*** Exercise material ***

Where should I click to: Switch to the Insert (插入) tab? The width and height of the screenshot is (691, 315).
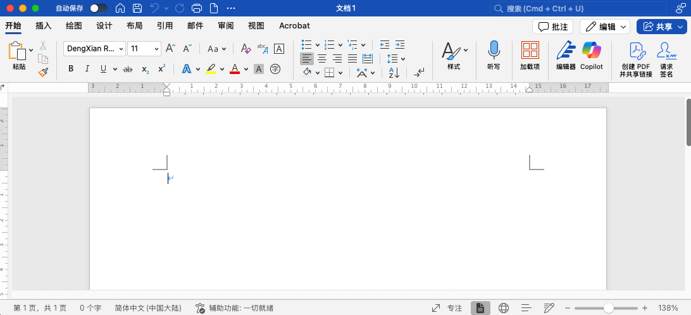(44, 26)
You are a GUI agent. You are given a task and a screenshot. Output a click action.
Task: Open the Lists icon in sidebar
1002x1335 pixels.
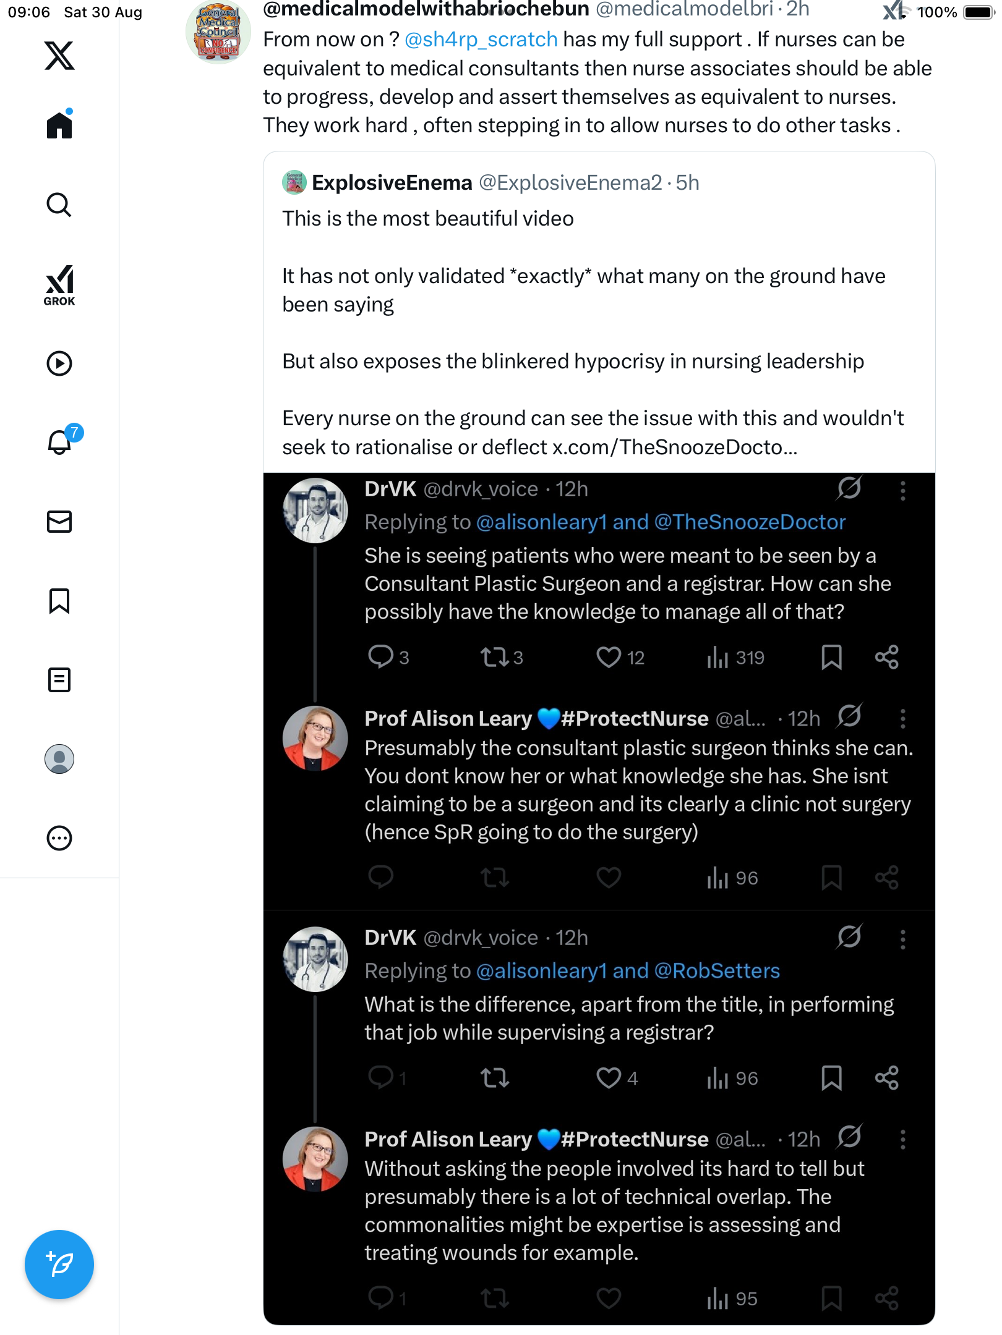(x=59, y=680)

***

[Description of the task] Pick out each line of the data above that contains the string "click", matching case exactly.

[Result below]
Where should I click to: Switch to the Insert (插入) tab? The width and height of the screenshot is (691, 315).
You are a GUI agent. You are given a task and a screenshot. Output a click action.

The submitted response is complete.